_Instructions for the task_. Return only that part of the material below which starts with the line containing "You are a computer-use agent." and goes on through the line containing "Instruction: Open the 预约取件 menu item", restated exactly.

_Input for this task_.
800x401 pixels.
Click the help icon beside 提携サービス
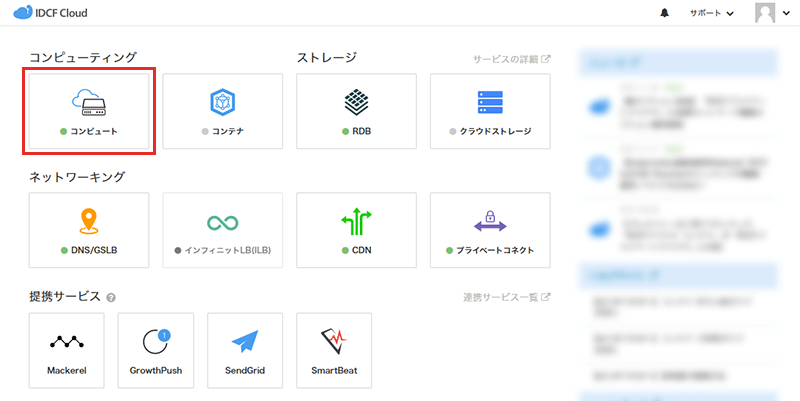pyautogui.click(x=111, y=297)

...

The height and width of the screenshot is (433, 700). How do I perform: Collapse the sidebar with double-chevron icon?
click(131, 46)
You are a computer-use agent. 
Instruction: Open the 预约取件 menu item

_Response to the exercise_.
You are a computer-use agent. 
Instruction: Open the 预约取件 menu item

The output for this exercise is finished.